Valveが手がけるオペレーティングシステムSteamOSについて、同社は他社のPCデバイスにも正式に提供する方針を掲げているが、現時点ではまだ実現していない。ただ開発は今も進められており、最近になってASUSのROG Ally向けの進捗が確認された。海外メディアThe Vergeが報じている。

SteamOSは、Linuxベースのオペレーティングシステムだ。Valveの携帯型ゲーミングPCであるSteam Deckに標準採用されていることで知られる。Steam向けゲームのプレイに特化したOSであり、基本的なUIはSteamのBig Pictureモードと共通。Steam Deckにおいては、Steamのライブラリやストア、各種設定に簡単にアクセスできるほか、互換レイヤーのProtonを介して対応するWindows向けゲームもプレイ可能となっている。

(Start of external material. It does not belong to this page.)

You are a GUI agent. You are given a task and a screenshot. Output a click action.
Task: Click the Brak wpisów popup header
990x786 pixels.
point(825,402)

Steam Deck向けに提供されているSteamOSでは、ベータおよびプレビューチャネルを対象としたアップデートが8月8日に配信開始。さまざまな問題の修正や、特定のコントローラー製品のサポートの追加などがおこなわれた。またパッチノートには、「追加のROG Allyキーのサポートを追加」という項目も含まれている。

ROG Allyは、ASUSから発売中の携帯型ゲーミングPCだ。OSにはWindows 11が標準採用されている。一方で上述のパッチノートの記述は、SteamOSがROG Allyに対応するものとも受け取ることができ、今回注目が集まった。この記述について、ValveでSteam Deckの開発に携わるLawrence Yang氏は海外メディアThe Vergeの取材に対し、SteamOSにおけるサードパーティ製品のサポートに関連するものだと回答。ValveではSteamOSにおいて、ほかの携帯型デバイスのサポートを追加する作業を続けているとのこと。

すなわち、今回のアップデートにてSteamOSのROG Ally対応が一歩進んだかたちだろう。ただし、ASUSがSteamOSを正式に採用するかどうかは別の話であり、The VergeによるとASUSはWindowsの搭載を優先しているという。マイクロソフトが、多様な構成のデバイスでの動作を検証する専門チームをもっていることが大きな理由だそうだ。

現時点でSteamOSは、他社製デバイス向けに正式には提供されていないが、Yang氏によると開発は着実に前進しているとのこと。いずれSteamOSを正式採用する携帯型ゲーミングPCが、Valve以外からも発売されるかもしれない。